If you’re looking to inject a bit of excitement into your trading style, you should consider “swing trading.” This investment strategy refers to investors who try to capture profits in only 1 to 4 days. When using swing trading strategies, you rarely hold onto stocks for more than a week. So if you’re wondering what is swing trading and how you can use it to engage in some fast paced and often profitable trading, read on!
How to swing trade
By and large, swing traders use technological analysis to evaluate stocks. This means that instead of digging into financial reports, doing industry analyses, and similar activities that look at the intrinsic value of stocks, traders using a swing strategy look at patterns in stock prices, and often use automated analytical tools. Swing investors love using data analytics and crunching numbers to find opportunities to generate great returns.

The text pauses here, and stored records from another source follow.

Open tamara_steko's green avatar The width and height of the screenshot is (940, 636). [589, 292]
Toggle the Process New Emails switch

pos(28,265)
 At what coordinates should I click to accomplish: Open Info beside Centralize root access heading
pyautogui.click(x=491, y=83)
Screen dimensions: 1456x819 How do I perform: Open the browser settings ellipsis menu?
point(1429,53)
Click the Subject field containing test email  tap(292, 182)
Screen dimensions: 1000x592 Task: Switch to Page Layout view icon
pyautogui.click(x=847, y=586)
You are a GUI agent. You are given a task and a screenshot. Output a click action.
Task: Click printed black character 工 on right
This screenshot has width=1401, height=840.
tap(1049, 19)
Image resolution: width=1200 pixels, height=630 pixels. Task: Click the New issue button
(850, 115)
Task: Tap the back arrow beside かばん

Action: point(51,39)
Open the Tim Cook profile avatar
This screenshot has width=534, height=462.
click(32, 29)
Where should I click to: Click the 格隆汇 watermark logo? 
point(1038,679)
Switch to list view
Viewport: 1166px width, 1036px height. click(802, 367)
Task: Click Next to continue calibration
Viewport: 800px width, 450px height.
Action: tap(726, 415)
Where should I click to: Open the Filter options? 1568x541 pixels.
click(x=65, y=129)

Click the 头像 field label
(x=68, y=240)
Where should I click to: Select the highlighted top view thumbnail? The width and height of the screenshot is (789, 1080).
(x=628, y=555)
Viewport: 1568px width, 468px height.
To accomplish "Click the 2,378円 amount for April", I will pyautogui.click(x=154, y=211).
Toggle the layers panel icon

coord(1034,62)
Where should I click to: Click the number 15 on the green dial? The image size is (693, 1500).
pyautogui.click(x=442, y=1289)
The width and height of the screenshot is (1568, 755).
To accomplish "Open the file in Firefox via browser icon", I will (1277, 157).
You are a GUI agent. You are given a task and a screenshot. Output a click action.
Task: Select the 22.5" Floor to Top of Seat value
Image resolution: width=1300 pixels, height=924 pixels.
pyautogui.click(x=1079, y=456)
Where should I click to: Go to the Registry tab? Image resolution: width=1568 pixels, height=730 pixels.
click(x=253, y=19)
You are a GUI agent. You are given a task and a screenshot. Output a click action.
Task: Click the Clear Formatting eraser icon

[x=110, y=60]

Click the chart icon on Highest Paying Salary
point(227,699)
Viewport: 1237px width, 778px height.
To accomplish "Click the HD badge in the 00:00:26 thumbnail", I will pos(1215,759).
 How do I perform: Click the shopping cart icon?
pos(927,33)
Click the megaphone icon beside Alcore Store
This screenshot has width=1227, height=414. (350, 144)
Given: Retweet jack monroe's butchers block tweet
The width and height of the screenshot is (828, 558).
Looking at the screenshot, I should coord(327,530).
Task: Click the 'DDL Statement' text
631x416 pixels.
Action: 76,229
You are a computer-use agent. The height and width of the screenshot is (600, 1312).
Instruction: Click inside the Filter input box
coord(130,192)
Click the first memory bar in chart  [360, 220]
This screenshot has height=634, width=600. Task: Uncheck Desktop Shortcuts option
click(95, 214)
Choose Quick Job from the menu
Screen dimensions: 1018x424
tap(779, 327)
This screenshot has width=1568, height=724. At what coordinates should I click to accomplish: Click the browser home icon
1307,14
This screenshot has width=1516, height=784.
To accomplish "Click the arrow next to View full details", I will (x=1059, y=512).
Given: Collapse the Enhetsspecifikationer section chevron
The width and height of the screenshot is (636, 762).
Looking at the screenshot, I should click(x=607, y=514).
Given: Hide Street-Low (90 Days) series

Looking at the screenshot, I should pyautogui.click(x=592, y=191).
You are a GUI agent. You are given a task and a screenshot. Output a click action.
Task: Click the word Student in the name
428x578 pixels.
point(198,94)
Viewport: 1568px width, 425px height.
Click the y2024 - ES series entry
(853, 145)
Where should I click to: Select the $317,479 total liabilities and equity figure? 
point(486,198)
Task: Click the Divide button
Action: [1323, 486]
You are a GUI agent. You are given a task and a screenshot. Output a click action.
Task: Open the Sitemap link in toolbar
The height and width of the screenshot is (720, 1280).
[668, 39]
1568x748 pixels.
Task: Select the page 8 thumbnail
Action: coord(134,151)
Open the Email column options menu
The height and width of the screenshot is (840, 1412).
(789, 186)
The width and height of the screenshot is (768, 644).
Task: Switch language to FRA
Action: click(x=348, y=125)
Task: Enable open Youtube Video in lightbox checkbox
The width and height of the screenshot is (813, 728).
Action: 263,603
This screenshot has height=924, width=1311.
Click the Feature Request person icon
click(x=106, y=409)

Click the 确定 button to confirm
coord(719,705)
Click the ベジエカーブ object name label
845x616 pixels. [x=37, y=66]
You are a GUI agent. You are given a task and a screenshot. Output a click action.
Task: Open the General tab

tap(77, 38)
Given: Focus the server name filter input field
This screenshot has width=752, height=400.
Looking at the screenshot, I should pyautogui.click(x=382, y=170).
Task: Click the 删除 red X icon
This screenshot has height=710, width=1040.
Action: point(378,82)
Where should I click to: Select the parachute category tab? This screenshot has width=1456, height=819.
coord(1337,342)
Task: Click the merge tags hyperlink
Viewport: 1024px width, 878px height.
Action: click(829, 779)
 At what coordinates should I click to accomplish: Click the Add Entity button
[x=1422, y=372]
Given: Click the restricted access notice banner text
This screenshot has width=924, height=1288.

Popular swing trading stocks are often stocks that are very volatile. Penny stocks, tech stocks, bio tech stocks, and all the rest. The reason these stocks are so popular for swing trading is because their volatility creates opportunities to make big returns off of price movements in very short periods of time. Remember, swing traders want to offload their stocks within four days. Stocks that move slowly, like traditional blue chips, often aren’t the best for day trading and other short-term trading strategies because prices usually don’t move at significant enough of rates to generate returns. Big blue chips that are suffering turbulence for some reason, however, are good candidates.
If you want to engage with the swing trade strategy, you have to be good at finding patterns, or at least willing to develop your skills. You won’t be spending your time digging through financial statements, but instead trying to find insights buried within general market data.
A Swing Investing Case Study
For example, let’s say Apple just released its quarterly results and the numbers were terrible. Stock prices are plummeting, 5 percent, 6 percent, 10 percent! Is the sky falling, or is a situation presenting itself? That’s up to you to find out.
Let’s say you quickly run some numbers and examine similarly large technology companies in the last three years that reported bad quarterly data and dropped by about 9 to 13 percent. Of these ten companies, eight of them quickly rebounded within five days and posted gains of five percent or more after bottoming out.
Going back to Apple, you see that the decline is rapidly slowing and prices are stabilizing, down 11 percent. Based on the above information, you know that other technology companies in a similar situation quickly rebounded. Checking your own investing knowledge, you know that many investors simply overreact to bad news.
You pull the trigger, you invest, and then as expected, stocks rise by 7 percent over the next three days. Now, part of you might be tempted to hold onto the stocks, but it’s Friday and you recognize that you didn’t make your investment based on industry insights or in-depth knowledge of Apple itself. The knowledge you gained from that data is now running out of steam, so you decide to sell, locking up your 7 percent gains.
The risks of swing trading
Where there are rewards, there are risks and when it comes to investing, the higher the chance for rewards, generally the greater the risks. Triple A rated bonds, for example, are low risk. As a result, the interest rates generated on them are generally quite small. In fact, historically some bonds have even had negative rates! That means you pay to hold them! Why? Because of absurdly low risks.
Similarly, penny stocks, which are cheap to buy and could very well post huge gains in a short period, are high risk. The company you’re investing in could go bankrupt or suffer a huge setback. Apple was once a penny stock, before Steve Jobs returned. The company was out of touch, had little market share, and looked to be on the verge of collapse. It didn’t. If you had invested in Apple back in the late 1990’s and held onto your stocks, you would have made huge returns! Former energy giant Enron was also a penny stock at one point. It did collapse and investors lost everything.
Swing trading is a higher risk investment because it relies on volatile and fast moving stocks. If you misinterpret data or fail to consider important points and pieces of data, you might end up losing money. For this reason, we generally recommend that you use risk capital, which is money you could afford to lose, when using this trading strategy. If you over expose yourself, you could find yourself getting burned, so be careful!